■ TASK GOAL
Please give back, word for word, only the lines starting at the one containing "August 2011 (46, 2273)" and ending at the one containing "May 2014 (41, 1984)" within the material below.

________________

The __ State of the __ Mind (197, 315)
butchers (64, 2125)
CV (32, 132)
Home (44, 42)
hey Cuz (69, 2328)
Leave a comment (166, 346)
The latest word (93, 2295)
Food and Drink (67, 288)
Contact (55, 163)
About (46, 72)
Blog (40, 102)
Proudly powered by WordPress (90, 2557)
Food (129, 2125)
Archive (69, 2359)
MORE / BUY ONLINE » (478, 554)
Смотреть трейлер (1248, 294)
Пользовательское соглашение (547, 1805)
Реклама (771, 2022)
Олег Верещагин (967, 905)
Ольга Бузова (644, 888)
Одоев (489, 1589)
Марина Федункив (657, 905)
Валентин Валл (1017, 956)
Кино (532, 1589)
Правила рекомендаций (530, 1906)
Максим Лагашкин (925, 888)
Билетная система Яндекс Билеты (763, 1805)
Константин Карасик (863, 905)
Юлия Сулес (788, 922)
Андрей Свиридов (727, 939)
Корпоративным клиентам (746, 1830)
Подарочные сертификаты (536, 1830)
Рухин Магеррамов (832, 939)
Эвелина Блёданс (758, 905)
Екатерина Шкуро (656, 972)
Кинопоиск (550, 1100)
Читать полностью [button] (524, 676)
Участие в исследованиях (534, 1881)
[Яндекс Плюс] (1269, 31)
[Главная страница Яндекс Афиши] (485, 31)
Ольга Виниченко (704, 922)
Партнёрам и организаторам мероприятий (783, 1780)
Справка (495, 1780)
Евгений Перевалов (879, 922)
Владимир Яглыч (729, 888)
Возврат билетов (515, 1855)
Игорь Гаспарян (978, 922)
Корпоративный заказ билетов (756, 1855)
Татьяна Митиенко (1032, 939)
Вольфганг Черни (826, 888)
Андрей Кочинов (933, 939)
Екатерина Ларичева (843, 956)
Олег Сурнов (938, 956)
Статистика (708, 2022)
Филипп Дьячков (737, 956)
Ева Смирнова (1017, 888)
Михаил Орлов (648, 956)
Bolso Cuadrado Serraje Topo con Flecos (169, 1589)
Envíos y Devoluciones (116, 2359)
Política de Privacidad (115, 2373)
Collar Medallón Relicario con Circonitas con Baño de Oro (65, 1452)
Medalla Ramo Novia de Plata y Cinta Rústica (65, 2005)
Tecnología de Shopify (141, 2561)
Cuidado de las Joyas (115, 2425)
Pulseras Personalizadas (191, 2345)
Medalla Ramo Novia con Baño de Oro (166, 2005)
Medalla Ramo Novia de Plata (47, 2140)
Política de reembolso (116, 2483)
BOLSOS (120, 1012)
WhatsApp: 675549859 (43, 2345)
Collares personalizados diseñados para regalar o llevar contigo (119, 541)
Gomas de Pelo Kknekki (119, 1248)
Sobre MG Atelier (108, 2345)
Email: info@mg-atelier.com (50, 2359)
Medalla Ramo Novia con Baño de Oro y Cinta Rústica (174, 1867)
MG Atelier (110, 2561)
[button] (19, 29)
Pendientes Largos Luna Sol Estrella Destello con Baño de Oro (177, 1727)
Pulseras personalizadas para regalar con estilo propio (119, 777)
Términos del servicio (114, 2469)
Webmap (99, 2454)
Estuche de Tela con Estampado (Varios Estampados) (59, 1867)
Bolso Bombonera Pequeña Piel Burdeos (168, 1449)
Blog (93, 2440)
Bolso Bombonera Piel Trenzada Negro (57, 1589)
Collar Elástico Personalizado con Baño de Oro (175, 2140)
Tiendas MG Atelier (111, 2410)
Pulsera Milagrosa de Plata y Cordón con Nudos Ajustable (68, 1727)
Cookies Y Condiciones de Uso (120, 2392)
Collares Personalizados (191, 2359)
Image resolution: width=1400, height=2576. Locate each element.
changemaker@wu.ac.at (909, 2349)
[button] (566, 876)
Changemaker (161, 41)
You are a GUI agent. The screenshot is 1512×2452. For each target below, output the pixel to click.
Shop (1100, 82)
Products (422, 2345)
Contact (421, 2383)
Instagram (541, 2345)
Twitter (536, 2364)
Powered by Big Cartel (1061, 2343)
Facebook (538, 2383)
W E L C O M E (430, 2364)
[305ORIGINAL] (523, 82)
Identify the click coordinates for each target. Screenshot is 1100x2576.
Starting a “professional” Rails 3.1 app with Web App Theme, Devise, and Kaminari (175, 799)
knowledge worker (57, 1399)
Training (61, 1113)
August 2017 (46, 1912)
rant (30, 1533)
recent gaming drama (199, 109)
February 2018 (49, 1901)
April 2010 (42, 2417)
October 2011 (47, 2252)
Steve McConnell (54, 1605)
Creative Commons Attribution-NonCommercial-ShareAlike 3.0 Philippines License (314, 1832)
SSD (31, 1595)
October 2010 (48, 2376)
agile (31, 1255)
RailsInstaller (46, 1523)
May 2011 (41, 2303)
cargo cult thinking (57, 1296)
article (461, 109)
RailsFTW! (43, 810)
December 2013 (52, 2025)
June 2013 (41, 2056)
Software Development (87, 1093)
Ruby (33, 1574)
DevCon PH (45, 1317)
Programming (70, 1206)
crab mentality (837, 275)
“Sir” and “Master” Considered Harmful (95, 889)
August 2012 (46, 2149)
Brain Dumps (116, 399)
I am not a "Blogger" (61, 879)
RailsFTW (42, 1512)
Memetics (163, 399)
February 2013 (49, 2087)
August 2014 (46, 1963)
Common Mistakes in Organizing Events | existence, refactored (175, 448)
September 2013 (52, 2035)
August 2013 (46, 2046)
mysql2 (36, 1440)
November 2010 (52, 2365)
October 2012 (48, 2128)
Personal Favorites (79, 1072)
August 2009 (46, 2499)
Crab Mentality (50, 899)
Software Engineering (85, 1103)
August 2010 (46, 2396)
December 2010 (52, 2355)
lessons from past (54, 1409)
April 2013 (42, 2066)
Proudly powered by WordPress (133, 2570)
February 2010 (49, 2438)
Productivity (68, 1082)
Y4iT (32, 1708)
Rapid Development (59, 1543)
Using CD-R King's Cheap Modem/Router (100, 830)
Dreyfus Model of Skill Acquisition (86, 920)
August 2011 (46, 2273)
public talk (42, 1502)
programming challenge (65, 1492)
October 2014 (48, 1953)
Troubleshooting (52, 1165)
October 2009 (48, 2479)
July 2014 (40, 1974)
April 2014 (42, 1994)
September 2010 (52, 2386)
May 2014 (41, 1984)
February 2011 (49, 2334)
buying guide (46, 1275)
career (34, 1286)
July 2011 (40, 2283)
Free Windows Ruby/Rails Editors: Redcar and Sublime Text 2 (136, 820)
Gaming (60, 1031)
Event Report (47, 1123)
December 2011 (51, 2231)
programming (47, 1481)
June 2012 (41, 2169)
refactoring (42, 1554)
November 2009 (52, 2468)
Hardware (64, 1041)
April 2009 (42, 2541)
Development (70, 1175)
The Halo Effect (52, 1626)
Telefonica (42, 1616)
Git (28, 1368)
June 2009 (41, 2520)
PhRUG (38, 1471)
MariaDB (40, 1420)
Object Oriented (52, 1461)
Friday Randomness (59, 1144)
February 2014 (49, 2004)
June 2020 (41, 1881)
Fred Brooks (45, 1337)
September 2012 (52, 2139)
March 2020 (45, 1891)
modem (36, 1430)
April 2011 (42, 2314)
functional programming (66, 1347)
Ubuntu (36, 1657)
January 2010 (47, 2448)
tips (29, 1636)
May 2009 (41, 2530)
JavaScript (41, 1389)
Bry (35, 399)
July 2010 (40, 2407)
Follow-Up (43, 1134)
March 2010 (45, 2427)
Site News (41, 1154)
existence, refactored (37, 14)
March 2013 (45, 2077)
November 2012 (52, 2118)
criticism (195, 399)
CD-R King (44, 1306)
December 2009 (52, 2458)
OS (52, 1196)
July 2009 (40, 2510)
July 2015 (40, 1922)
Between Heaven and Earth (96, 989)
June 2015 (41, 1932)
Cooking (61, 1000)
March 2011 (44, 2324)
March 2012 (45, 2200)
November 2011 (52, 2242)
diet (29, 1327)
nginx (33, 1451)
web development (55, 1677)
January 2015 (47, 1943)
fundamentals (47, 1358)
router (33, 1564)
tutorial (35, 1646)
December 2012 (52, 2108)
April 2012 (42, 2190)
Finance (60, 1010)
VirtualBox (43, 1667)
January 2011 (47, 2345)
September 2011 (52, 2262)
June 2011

________________

■ RESPONSE TO THIS TASK
August 2011 (46, 2273)
public talk (42, 1502)
programming challenge (65, 1492)
October 2014 (48, 1953)
Troubleshooting (52, 1165)
October 2009 (48, 2479)
July 2014 (40, 1974)
April 2014 (42, 1994)
September 2010 (52, 2386)
May 2014 (41, 1984)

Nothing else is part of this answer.